══ Page text
Typically a front-runner, Slaney, then Mary Decker, said she followed her coach's advice when she let others lead a portion of the 3,000 metres final many believed would bring her the ultimate prize of an Olympic gold medal.

"And that's what I did," said the 50-year-old Slaney, reflecting on the moments before she became entangled with the barefoot-running Budd and tumbled into the infield, injured, while the race continued without her.

Her coach, Dick Brown, told a news conference the next day that he and Decker, who was already world champion, had planned to let the South African-born, British-vested Budd lead, if she wanted, until the final lap. Their concern, he said, was not Budd, but eventual winner Maricica Puica of Romania.

"I am thinking the Olympics are so important, maybe I should listen to the coach," Slaney, who paced early portions of the race, said in the recent interview.

Although she no longer replays the August 10 race in her head, she admitted: "If I had to go back and say: 'Oh, are there any regrets?'...Well the big regret is that I didn't run the way I normally would have run."

At the time, Slaney blamed Budd's inexperience for the collision, even though Olympic officials cleared the teenager of fault.

Slaney, who had undergone several operations because of problems with her legs, had been denied the chance to compete in the 1980 Moscow Olympics because of the US-led boycott.

Heavily criticised in 1984 for her reaction towards Budd, Slaney still feels the pain of what happened. "How is someone in their early 20s that's been training and trying to get to the Olympics since they were 10, and it happens to be on US soil...," she began before trailing off with: "And oh, my God."

She admitted, though, that her reaction might have been different if she had been older at the time.  "You can't change it," said Slaney, who turns 51 on August 4. "You don't know if it would be any different if it happened now...(but) I think as you get older, you are able to control things a little more with yourself."
════
══ Material supplied
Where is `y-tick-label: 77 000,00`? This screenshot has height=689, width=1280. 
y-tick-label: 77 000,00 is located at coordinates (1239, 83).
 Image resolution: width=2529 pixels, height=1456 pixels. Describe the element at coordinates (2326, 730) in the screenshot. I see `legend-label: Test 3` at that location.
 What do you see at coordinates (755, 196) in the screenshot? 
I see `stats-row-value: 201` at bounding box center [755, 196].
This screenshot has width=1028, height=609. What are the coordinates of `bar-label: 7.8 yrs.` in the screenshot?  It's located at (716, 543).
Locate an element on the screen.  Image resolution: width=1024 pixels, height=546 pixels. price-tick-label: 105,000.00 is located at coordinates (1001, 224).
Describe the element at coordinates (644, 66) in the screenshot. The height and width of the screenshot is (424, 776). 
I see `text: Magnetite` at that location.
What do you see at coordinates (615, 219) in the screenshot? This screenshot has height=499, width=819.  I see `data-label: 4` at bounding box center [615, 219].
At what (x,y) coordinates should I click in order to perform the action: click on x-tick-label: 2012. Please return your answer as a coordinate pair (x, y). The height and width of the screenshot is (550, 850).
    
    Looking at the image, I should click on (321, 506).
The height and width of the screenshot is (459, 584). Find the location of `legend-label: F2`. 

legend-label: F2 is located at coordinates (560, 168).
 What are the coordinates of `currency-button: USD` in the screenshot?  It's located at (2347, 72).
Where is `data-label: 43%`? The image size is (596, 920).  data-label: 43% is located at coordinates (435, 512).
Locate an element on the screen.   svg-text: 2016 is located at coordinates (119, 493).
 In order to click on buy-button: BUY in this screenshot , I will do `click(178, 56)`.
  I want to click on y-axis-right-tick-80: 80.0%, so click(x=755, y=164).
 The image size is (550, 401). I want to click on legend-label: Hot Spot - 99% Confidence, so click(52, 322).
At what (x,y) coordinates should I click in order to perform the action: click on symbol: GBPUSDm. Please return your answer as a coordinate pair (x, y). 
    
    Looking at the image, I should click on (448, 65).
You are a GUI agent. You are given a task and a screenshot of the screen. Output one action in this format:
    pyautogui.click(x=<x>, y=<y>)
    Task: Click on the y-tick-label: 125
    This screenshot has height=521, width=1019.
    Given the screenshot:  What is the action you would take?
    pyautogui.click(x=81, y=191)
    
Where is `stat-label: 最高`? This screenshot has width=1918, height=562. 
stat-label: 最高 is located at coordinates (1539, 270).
════
• [Parts of the exercise]
1. According to the article on Slaney, who was the eventual winner of the 3,000 metres final?
2. In the listing, rewrite the lines from the one containing "In order to click" through the one containing "Looking at the image, I should click on (448, 65).", both included, with "GBPUSDm" changed to "EURUSDm" and nothing else altered.
The article on Slaney and the listing have no connection to each other.

• [Task responses]
1. Maricica Puica of Romania.

2.
 In order to click on buy-button: BUY in this screenshot , I will do `click(178, 56)`.
  I want to click on y-axis-right-tick-80: 80.0%, so click(x=755, y=164).
 The image size is (550, 401). I want to click on legend-label: Hot Spot - 99% Confidence, so click(52, 322).
At what (x,y) coordinates should I click in order to perform the action: click on symbol: EURUSDm. Please return your answer as a coordinate pair (x, y). 
    
    Looking at the image, I should click on (448, 65).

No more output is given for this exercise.